Collected data entries:
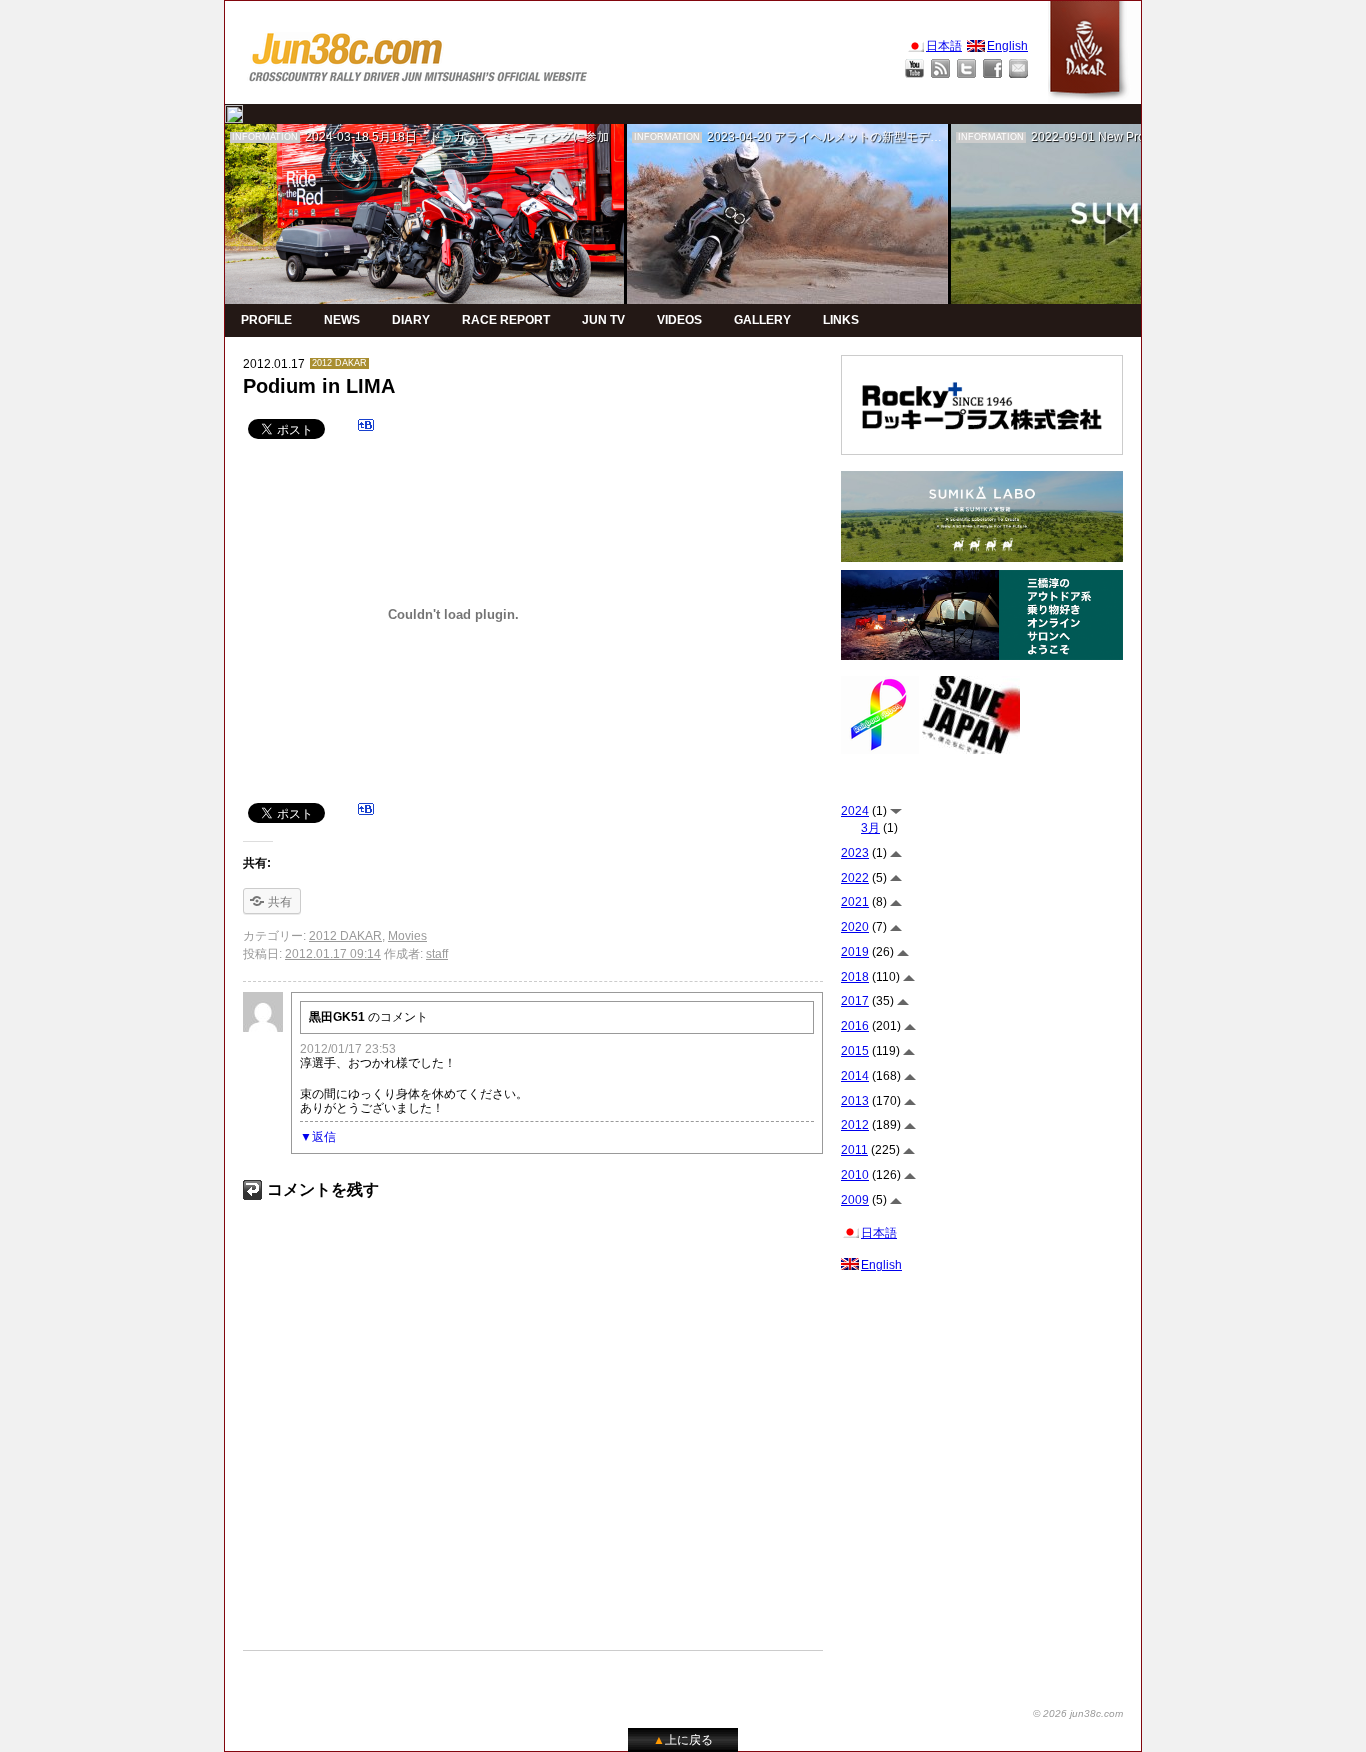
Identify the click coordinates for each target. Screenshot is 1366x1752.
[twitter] (234, 114)
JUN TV (603, 320)
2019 (855, 952)
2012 (855, 1125)
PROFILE (266, 320)
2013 (855, 1101)
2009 (855, 1200)
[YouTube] (914, 68)
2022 (855, 878)
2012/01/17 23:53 (348, 1049)
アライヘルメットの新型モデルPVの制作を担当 (902, 137)
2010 (855, 1175)
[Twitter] (966, 68)
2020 (855, 927)
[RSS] (940, 68)
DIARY (411, 320)
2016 (855, 1026)
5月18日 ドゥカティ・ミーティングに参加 (490, 137)
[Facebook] (992, 68)
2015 (855, 1051)
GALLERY (762, 320)
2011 (854, 1150)
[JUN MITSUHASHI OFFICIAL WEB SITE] (419, 52)
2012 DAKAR (339, 363)
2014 (855, 1076)
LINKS (841, 320)
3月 (870, 828)
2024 (855, 811)
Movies (407, 936)
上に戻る (683, 1740)
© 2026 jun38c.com (1078, 1713)
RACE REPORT (506, 320)
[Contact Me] (1018, 68)
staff (437, 954)
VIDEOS (679, 320)
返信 (324, 1137)
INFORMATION (265, 137)
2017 (855, 1001)
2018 (855, 977)
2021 (855, 902)
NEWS (342, 320)
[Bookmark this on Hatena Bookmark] (366, 428)
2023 (855, 853)
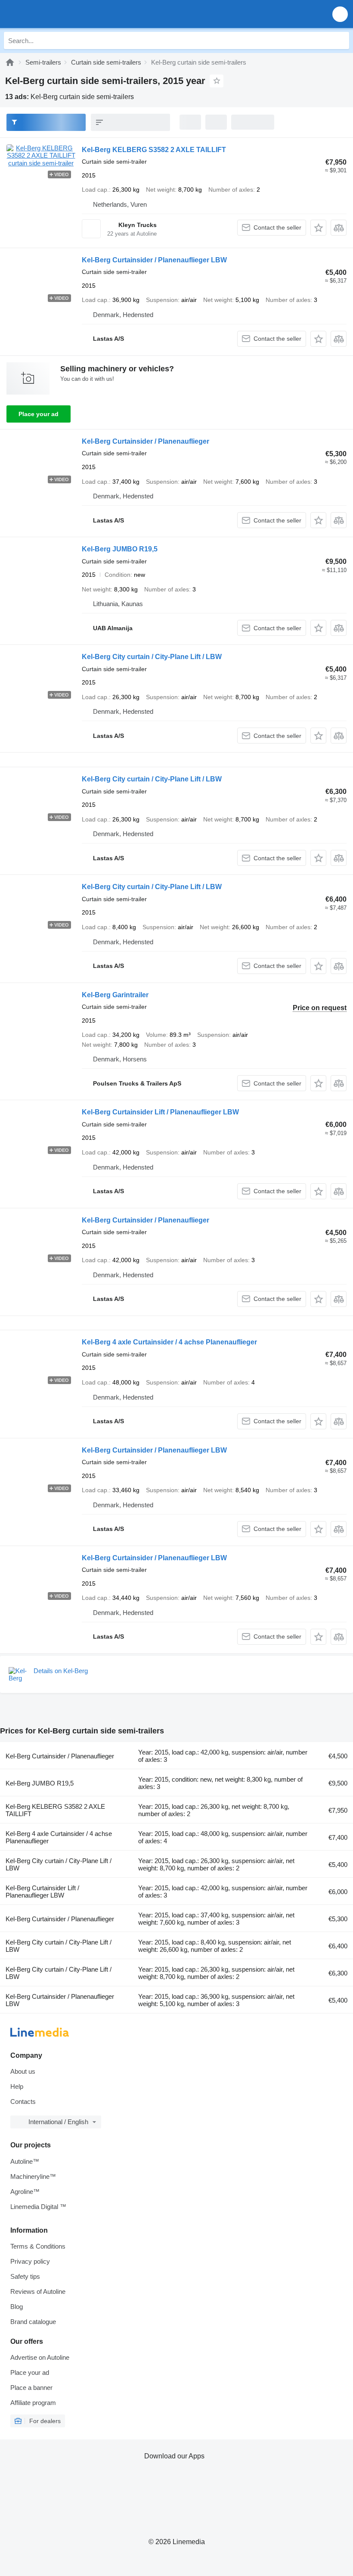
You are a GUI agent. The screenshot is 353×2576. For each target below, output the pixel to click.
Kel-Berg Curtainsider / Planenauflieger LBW (154, 260)
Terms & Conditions (37, 2246)
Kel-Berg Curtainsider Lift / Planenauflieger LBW (160, 1112)
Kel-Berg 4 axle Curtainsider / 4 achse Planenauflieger (169, 1342)
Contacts (23, 2101)
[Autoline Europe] (56, 14)
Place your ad (39, 414)
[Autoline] (9, 62)
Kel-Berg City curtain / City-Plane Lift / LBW (152, 656)
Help (16, 2086)
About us (22, 2071)
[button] (340, 14)
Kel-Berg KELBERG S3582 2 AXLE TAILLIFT (154, 149)
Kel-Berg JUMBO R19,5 (120, 549)
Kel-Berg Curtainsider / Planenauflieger (145, 441)
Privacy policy (30, 2261)
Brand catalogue (33, 2321)
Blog (16, 2306)
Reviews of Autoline (37, 2291)
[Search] (340, 40)
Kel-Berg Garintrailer (115, 995)
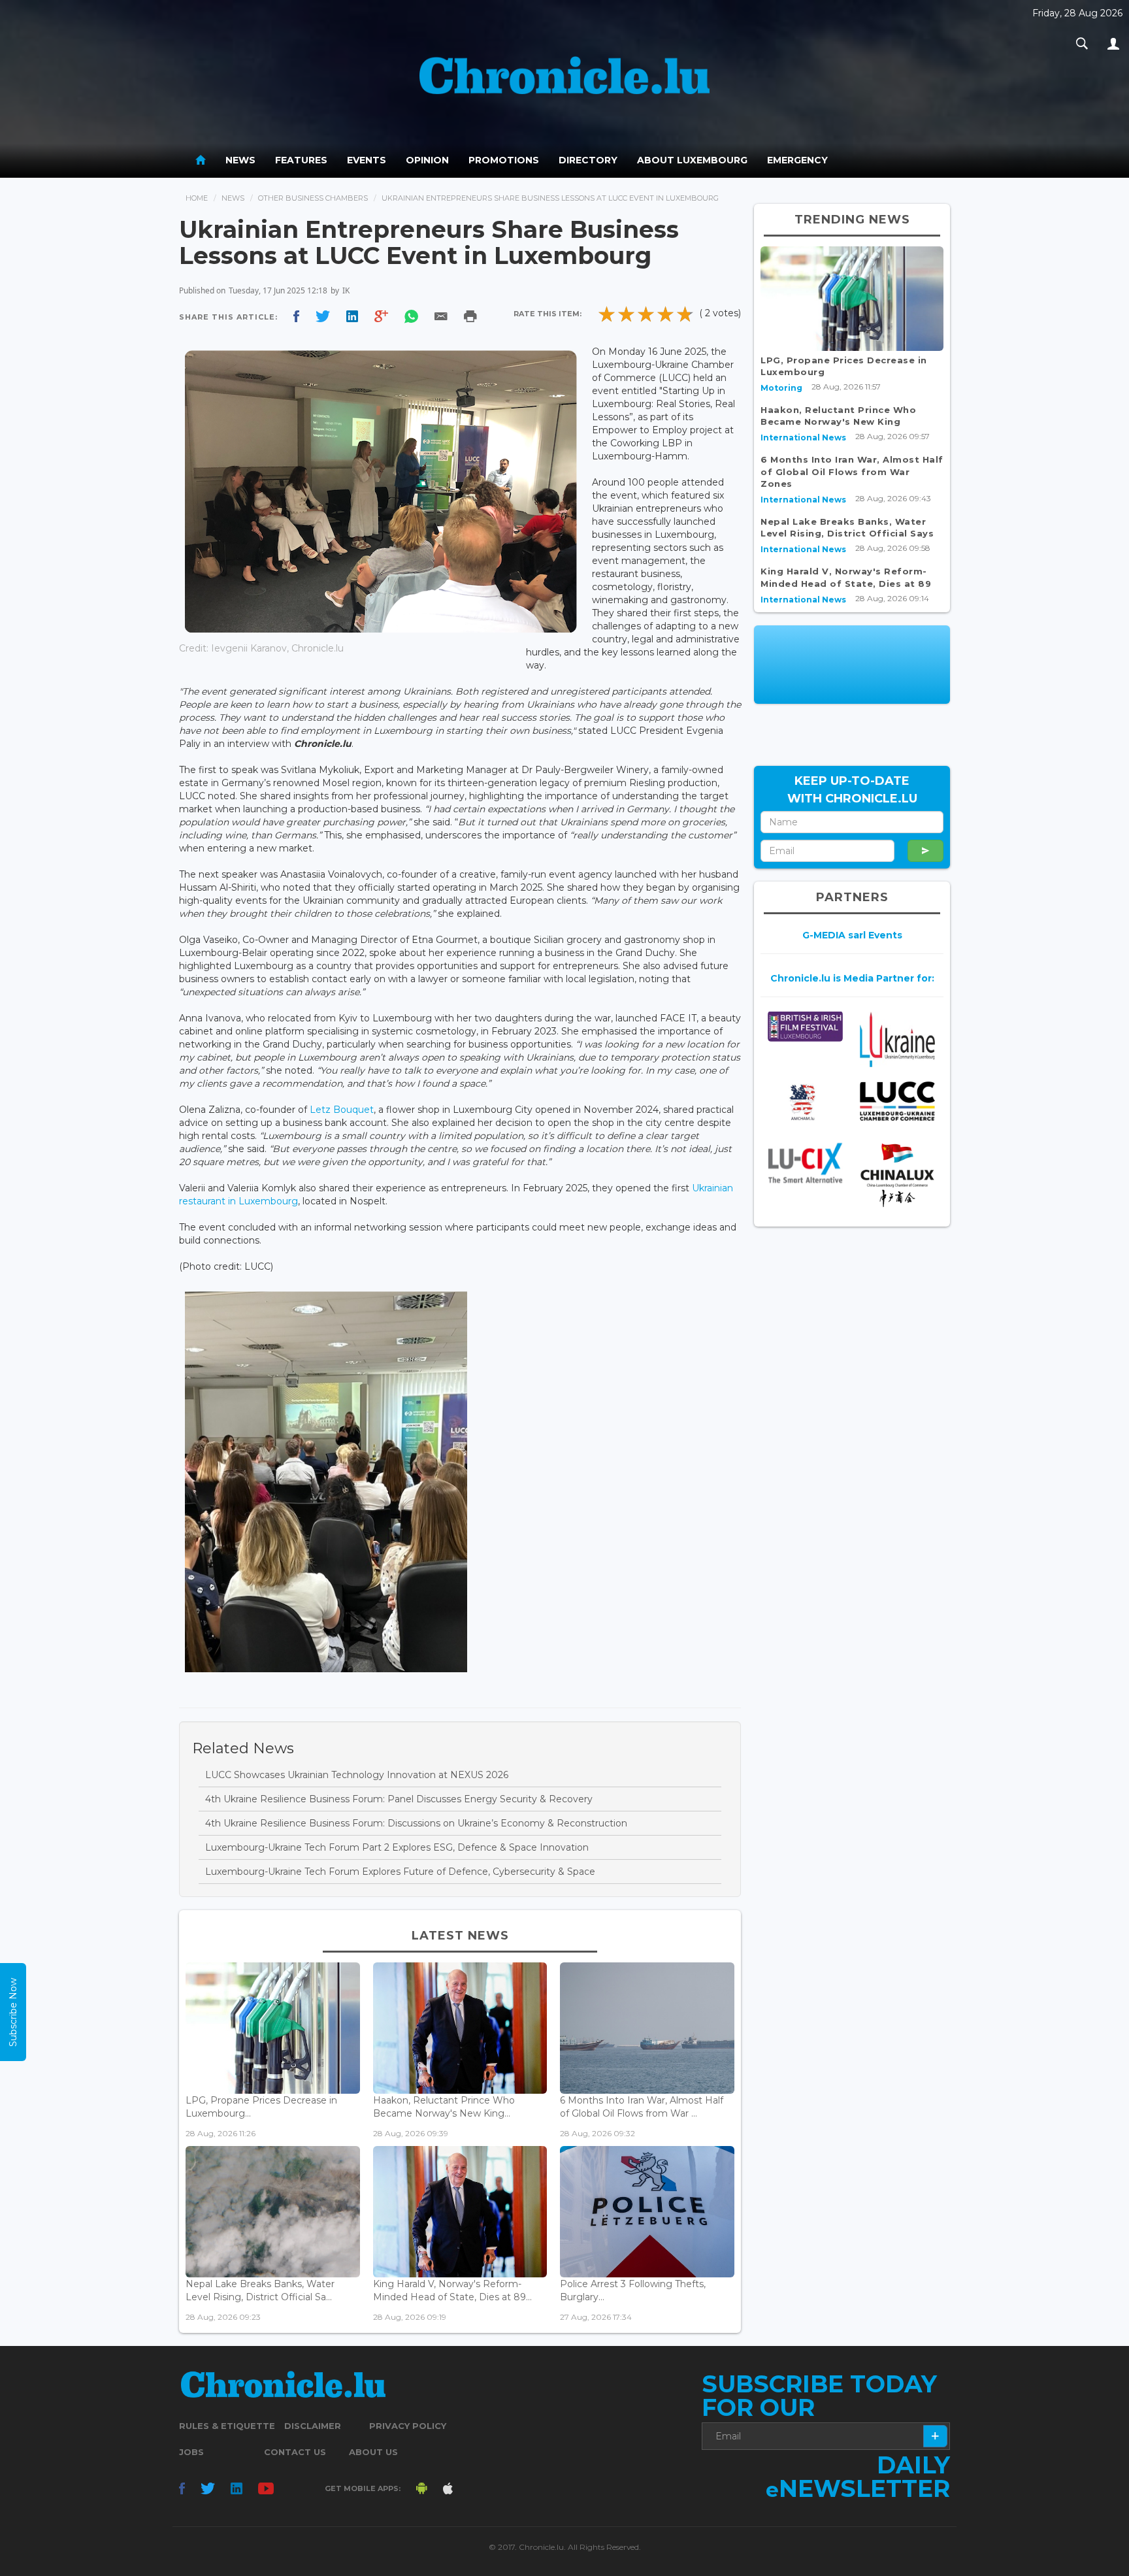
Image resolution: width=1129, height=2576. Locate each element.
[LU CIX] (805, 1163)
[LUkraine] (897, 1038)
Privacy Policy (407, 2425)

What to produce: Return every line above verbatim, pictures excluded.

Response box:
Identify the click coordinates for each target. Screenshot is 1366x1752.
[twitter] (234, 114)
JUN TV (603, 320)
2019 (855, 952)
2012 (855, 1125)
PROFILE (266, 320)
2013 (855, 1101)
2009 (855, 1200)
[YouTube] (914, 68)
2022 (855, 878)
2012/01/17 23:53 (348, 1049)
アライヘルメットの新型モデルPVの制作を担当 (902, 137)
2010 (855, 1175)
[Twitter] (966, 68)
2020 (855, 927)
[RSS] (940, 68)
DIARY (411, 320)
2016 (855, 1026)
5月18日 ドゥカティ・ミーティングに参加 (490, 137)
[Facebook] (992, 68)
2015 (855, 1051)
GALLERY (762, 320)
2011 (854, 1150)
[JUN MITSUHASHI OFFICIAL WEB SITE] (419, 52)
2012 DAKAR (339, 363)
2014 (855, 1076)
LINKS (841, 320)
3月 (870, 828)
2024 (855, 811)
Movies (407, 936)
上に戻る (683, 1740)
© 2026 jun38c.com (1078, 1713)
RACE REPORT (506, 320)
[Contact Me] (1018, 68)
staff (437, 954)
VIDEOS (679, 320)
返信 (324, 1137)
INFORMATION (265, 137)
2017 (855, 1001)
2018 (855, 977)
2021 (855, 902)
NEWS (342, 320)
[Bookmark this on Hatena Bookmark] (366, 428)
2023 (855, 853)
You are a GUI agent. The screenshot is 353×2576. For each target below, output the pixel to click.
Kel-Berg Curtainsider / Planenauflieger LBW (154, 260)
Terms & Conditions (37, 2246)
Kel-Berg Curtainsider Lift / Planenauflieger LBW (160, 1112)
Kel-Berg 4 axle Curtainsider / 4 achse Planenauflieger (169, 1342)
Contacts (23, 2101)
[Autoline Europe] (56, 14)
Place your ad (39, 414)
[Autoline] (9, 62)
Kel-Berg City curtain / City-Plane Lift / LBW (152, 656)
Help (16, 2086)
About us (22, 2071)
[button] (340, 14)
Kel-Berg KELBERG S3582 2 AXLE TAILLIFT (154, 149)
Kel-Berg JUMBO R19,5 (120, 549)
Kel-Berg Curtainsider / Planenauflieger (145, 441)
Privacy policy (30, 2261)
Brand catalogue (33, 2321)
Blog (16, 2306)
Reviews of Autoline (37, 2291)
[Search] (340, 40)
Kel-Berg Garintrailer (115, 995)
Image resolution: width=1129, height=2576. Locate each element.
[LU CIX] (805, 1163)
[LUkraine] (897, 1038)
Privacy Policy (407, 2425)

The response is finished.